Bibliographic record
Abstract
One of the objectives of early scholarship on the political economy was to inquire into sources of wealth, the impacts of wealth-generating activities on societies, and the potential roles of government both in promoting wealth-generation and aligning it to other societal interests. Contributing to this project today involves broadening it, or at least shifting the emphasis. To the interest in productive uses of land is added destructive exploitation of ecosystems and their components. In this vein, this paper explores the recent trajectory of international environmental law. In its early stages, this body of law focused on the rights and obligations of states, in a manner clearly inspired by a private law approach. This has shifted to a less formal, more politicised approach involving attempts to balance the competing interests of states. Legal rules are increasingly procedural, framing largely political processes in which the creation of elaborate regulatory regimes is negotiated. The framing of environmental regimes often depends very heavily on economic logic, as the decentralised structure of international society and international law mean that states must choose to join, remain committed to, and comply with the rules of international environmental regimes. One obvious manifestation of these trends is the move from enforcement (findings of breaches of rules, imposition of legal consequences) to managing compliance (removing obstacles to and creating incentives for adherence to rules). The foil to this economic approach has often been ethics rather than law, in the form, for example, of challenges to the perceived commodification of nature (e.g. bulk water exports or markets for emissions credits).
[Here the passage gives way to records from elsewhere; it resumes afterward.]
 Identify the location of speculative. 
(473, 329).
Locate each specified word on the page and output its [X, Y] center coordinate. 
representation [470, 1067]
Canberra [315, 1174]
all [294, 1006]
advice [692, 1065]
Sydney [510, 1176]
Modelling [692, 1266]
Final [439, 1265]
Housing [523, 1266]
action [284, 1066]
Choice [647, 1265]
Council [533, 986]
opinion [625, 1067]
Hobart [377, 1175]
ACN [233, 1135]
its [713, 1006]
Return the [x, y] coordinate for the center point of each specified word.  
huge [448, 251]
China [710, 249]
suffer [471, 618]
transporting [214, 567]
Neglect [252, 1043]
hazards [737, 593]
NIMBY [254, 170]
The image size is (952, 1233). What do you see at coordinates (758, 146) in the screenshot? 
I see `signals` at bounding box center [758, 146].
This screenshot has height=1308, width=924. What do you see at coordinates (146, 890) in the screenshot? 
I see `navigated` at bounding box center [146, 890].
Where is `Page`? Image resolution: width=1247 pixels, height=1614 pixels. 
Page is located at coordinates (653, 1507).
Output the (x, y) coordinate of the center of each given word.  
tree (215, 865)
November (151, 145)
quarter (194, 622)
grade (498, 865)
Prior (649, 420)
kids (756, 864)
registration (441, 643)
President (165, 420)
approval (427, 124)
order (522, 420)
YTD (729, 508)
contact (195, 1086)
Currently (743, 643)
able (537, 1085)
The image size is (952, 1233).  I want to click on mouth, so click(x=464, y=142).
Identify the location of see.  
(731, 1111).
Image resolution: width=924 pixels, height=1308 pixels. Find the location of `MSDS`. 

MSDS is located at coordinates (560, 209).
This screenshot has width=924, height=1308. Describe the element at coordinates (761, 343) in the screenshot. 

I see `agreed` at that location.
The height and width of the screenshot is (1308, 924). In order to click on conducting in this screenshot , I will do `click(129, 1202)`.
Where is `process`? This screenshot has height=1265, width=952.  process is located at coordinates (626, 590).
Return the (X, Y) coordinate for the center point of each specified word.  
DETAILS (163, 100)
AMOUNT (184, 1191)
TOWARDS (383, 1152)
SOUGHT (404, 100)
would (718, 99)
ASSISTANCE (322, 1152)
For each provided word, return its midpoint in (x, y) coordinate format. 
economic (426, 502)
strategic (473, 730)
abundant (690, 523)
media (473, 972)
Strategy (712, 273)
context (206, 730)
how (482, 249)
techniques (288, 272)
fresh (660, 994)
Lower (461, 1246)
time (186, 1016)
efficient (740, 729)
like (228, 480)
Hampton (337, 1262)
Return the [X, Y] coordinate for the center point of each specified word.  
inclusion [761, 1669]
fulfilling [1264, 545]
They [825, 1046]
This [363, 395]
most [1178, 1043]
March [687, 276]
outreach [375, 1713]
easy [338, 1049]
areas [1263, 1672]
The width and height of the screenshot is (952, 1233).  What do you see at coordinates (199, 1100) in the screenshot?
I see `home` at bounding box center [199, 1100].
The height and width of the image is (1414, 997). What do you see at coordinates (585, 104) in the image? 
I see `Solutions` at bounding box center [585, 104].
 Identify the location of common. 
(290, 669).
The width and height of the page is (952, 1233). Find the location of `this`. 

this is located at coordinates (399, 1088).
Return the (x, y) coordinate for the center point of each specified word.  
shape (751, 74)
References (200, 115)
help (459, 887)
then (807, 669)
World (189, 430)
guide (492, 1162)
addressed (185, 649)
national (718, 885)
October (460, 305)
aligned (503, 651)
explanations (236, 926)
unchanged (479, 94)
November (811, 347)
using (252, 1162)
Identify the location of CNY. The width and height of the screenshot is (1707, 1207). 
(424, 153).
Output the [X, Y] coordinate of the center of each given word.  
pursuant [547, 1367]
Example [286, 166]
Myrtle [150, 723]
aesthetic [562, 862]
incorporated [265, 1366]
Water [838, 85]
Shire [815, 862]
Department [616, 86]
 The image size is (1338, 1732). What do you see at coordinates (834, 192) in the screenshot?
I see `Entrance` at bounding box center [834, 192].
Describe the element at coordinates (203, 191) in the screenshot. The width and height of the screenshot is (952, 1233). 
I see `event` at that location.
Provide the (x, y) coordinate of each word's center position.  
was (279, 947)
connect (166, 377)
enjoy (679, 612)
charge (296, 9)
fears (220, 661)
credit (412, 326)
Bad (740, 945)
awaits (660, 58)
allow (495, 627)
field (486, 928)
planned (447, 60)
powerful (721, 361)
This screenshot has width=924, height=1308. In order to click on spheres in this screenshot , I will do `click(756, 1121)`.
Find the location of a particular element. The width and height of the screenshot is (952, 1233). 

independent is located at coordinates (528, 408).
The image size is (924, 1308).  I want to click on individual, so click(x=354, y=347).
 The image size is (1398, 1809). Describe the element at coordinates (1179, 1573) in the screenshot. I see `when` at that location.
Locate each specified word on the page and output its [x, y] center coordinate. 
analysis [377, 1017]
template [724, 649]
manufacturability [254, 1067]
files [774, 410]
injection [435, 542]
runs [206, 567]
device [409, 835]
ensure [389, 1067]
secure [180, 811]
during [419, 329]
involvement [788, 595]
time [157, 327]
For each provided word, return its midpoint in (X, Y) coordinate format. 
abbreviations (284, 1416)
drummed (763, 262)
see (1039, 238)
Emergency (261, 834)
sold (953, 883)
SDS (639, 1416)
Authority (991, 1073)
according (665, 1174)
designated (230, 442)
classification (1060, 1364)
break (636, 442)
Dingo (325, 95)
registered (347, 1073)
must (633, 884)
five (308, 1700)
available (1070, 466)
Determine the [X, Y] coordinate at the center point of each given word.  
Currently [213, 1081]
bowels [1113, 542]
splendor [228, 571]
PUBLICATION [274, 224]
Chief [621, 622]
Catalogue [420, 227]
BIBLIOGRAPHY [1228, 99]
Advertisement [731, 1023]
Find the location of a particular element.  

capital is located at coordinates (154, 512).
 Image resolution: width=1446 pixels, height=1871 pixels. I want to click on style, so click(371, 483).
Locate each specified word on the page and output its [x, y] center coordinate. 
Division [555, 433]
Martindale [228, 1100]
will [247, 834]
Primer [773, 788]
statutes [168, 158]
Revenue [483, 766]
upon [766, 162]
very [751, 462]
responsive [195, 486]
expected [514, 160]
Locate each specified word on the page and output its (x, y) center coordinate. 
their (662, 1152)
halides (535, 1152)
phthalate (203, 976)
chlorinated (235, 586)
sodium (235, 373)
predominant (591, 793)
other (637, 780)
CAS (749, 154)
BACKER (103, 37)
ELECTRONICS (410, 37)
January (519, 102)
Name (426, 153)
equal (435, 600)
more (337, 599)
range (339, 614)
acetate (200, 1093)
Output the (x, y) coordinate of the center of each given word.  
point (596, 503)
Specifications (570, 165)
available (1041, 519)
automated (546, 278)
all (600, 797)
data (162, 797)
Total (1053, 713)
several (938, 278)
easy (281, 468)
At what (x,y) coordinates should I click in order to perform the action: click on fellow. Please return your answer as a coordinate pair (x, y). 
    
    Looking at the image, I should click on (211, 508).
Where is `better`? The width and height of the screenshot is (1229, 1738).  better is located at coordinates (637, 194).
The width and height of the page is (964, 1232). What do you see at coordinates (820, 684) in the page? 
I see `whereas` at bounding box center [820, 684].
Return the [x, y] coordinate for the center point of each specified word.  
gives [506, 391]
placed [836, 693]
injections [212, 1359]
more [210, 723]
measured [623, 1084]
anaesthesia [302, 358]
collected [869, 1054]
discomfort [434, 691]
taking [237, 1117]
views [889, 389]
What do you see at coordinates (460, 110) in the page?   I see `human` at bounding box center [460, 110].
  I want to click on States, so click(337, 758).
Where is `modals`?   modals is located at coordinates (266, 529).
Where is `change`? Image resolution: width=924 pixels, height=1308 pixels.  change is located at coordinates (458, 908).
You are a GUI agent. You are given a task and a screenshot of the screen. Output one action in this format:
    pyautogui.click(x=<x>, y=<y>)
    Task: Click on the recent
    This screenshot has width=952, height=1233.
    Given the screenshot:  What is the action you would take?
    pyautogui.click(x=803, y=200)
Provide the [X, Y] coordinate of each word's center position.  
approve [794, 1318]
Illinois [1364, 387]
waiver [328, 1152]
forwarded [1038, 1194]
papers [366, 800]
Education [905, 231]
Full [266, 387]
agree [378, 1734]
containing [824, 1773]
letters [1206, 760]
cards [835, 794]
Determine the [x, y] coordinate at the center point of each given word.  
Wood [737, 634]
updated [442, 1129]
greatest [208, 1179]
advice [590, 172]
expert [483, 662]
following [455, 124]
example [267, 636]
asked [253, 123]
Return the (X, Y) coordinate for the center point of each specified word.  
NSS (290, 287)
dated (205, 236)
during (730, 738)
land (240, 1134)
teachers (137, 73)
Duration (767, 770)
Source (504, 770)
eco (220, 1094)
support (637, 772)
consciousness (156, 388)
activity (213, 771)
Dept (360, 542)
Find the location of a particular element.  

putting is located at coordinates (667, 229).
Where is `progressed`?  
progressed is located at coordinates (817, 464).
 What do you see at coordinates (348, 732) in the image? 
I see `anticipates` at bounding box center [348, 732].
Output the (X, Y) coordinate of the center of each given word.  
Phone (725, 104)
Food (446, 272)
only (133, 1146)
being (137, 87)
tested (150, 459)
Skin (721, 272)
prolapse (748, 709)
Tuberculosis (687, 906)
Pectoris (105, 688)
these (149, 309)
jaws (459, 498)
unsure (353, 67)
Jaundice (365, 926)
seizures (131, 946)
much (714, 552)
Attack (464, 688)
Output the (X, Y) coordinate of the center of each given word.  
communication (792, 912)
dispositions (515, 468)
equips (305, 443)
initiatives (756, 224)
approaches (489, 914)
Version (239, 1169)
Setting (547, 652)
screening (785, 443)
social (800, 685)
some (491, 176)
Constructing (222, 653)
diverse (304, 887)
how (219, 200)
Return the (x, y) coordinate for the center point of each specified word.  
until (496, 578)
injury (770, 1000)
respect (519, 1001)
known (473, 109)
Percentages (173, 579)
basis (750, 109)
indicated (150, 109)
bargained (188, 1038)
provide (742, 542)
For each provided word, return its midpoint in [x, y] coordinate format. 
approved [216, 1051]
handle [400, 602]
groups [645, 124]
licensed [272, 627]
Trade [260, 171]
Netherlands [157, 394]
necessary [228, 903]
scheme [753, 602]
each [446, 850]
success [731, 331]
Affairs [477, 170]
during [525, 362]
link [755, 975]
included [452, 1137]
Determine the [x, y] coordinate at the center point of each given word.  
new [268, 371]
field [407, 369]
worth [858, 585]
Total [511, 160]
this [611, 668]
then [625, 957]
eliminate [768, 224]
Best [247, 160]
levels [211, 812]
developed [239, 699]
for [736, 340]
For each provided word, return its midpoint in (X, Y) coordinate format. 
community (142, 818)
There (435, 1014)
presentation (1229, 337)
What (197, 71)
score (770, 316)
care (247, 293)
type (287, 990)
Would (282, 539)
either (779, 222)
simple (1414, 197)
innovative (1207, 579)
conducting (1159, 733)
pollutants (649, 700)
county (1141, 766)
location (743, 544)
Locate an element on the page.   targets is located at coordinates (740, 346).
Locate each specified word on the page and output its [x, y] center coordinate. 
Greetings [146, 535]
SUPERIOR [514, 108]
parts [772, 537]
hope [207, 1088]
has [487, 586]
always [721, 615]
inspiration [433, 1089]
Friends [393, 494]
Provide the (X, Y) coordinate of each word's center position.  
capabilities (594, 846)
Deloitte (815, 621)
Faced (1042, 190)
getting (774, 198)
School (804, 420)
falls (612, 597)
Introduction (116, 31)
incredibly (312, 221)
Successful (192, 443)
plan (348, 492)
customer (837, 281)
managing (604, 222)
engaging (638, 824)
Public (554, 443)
Law has been marshalled in support of these ethical projects by way of creating new rights, such as human rights to environment and the investing of natural objects or ecosystems with rights, which have the possibly unintended effect of enhancing the importance of economic logic, as conflicts among vaguely defined rights need to be resolved. In this landscape, law often seems to be at the service of other logics or discourses; less clear is whether law has its own contribution to make within international environmental regimes and if so, what shape that contribution could take.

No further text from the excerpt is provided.